And how the PJC is working to stop it

February 4, 2016

Step One: Get a subcontractor to hire your workers.

Some employers try to evade their legal obligations to workers through layers of subcontracting. Despite the supposed outsourcing, these employers still direct the work and incorporate it into their business operation. But when people start asking why the workers weren’t fully paid, these employers point to the subcontractors and try to wash their hands of the problem.

That’s not exactly legal. The Public Justice Center has long thought that this widespread practice violates the Fair Labor Standards Act, and this month, we filed our opening brief in Salinas v. Commercial Interiors, arguing that Commercial Interiors was responsible for failing to pay drywall workers that it employed jointly with its subcontractor. Under the FLSA, a business employs a worker when the work he or she performs is integrated into an economic unit of the business’ overall operations, so that the tasks are essential to the business’ mission and under its control. Commercial Interiors sells interior finishing services, including drywall installation. The brief asserts that Commercial Interiors employed the drywall workers because the workers performed the same work as Commercial’s own drywall employees and the work was integrated into, and integral to, Commercial’s business.
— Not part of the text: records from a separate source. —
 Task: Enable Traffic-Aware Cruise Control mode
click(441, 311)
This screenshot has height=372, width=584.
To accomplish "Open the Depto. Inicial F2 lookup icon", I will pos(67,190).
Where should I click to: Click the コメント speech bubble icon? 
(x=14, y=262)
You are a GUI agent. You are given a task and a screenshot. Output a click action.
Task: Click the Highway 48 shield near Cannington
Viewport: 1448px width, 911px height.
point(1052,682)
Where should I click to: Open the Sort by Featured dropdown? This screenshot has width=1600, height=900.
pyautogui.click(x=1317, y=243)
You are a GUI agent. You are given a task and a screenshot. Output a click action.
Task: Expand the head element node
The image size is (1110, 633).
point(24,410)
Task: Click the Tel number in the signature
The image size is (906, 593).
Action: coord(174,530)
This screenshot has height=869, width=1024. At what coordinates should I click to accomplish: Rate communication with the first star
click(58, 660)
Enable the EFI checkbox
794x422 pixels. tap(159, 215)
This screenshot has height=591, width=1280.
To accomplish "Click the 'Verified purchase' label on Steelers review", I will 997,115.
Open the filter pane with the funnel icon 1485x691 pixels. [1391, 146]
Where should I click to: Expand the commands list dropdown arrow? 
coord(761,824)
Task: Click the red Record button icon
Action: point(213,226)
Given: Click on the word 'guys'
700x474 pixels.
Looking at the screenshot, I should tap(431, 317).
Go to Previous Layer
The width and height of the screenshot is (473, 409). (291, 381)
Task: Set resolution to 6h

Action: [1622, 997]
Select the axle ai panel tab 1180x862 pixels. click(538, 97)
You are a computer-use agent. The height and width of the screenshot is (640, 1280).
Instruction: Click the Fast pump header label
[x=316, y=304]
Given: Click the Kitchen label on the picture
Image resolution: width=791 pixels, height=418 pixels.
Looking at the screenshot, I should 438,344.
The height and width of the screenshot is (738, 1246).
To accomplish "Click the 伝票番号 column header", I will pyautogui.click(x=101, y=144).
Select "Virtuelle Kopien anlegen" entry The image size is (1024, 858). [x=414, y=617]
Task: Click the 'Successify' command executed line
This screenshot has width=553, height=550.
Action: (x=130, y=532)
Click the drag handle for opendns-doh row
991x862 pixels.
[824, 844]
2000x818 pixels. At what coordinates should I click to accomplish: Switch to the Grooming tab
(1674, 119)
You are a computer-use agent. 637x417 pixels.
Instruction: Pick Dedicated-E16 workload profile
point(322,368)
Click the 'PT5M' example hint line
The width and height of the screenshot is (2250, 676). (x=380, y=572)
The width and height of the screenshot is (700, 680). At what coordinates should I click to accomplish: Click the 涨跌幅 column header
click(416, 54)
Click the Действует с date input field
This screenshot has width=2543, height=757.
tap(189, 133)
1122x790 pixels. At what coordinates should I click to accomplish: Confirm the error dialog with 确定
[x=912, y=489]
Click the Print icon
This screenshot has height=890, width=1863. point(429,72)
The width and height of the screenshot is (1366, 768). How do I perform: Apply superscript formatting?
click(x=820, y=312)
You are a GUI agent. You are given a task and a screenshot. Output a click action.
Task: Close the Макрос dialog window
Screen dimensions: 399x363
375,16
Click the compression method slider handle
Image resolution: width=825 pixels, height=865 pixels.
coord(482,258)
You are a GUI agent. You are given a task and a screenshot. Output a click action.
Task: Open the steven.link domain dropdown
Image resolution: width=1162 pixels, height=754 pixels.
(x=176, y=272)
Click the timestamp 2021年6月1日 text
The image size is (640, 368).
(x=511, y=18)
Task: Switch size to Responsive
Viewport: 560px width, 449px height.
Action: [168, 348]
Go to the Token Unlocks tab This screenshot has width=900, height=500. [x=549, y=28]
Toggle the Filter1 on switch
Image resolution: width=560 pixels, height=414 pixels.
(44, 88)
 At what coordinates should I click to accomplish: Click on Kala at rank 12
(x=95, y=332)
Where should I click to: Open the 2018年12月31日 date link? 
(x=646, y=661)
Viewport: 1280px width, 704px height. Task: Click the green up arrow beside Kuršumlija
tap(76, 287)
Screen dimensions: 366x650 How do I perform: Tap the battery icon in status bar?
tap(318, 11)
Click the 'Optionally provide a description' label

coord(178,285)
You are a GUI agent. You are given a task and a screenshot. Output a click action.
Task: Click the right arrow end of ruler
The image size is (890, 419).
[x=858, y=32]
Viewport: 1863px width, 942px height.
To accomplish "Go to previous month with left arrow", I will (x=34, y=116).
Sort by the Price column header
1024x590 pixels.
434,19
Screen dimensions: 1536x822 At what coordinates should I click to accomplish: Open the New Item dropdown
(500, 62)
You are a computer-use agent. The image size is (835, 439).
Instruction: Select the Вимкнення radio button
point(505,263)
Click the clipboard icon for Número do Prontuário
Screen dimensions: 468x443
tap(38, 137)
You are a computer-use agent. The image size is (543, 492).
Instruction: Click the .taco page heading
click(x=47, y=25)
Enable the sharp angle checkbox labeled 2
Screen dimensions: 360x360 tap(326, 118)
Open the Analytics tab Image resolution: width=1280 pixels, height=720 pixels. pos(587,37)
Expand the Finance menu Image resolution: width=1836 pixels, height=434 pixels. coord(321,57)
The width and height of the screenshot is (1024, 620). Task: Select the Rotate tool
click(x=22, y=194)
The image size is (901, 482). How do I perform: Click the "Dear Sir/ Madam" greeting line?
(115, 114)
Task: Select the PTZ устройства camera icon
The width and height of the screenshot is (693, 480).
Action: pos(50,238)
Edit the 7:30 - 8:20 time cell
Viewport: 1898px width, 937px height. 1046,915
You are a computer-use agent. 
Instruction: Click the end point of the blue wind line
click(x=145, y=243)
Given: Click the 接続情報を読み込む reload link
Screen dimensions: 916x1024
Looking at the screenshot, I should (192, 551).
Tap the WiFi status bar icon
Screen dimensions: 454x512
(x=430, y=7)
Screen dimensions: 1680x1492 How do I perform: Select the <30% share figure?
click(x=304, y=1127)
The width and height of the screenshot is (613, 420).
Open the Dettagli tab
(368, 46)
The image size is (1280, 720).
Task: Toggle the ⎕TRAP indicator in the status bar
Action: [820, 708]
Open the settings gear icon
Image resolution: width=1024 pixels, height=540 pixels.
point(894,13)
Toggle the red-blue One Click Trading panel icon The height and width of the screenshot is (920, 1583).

As the employer, then, Commercial Interiors was just as responsible as its subcontractor for failing to pay for overtime. Although this standard was adopted long ago by the Supreme Court, the U.S. Court of Appeals for the Fourth Circuit has seldom addressed it.  We hope that oral argument will be granted and look forward to it. Sally Dworak-Fisher of our Workplace Justice Project penned our brief, along with co-counsel at James & Hoffman, Darin Dalmat and Kathy Krieger. We are also thankful for the two amicus briefs filed, one by the National Employment Law Project, Centro de los Derechos del Migrantes, and Laborers’ International Union of North America Mid-Atlantic Regional Organizing Coalition, and the other by the U.S. Department of Labor.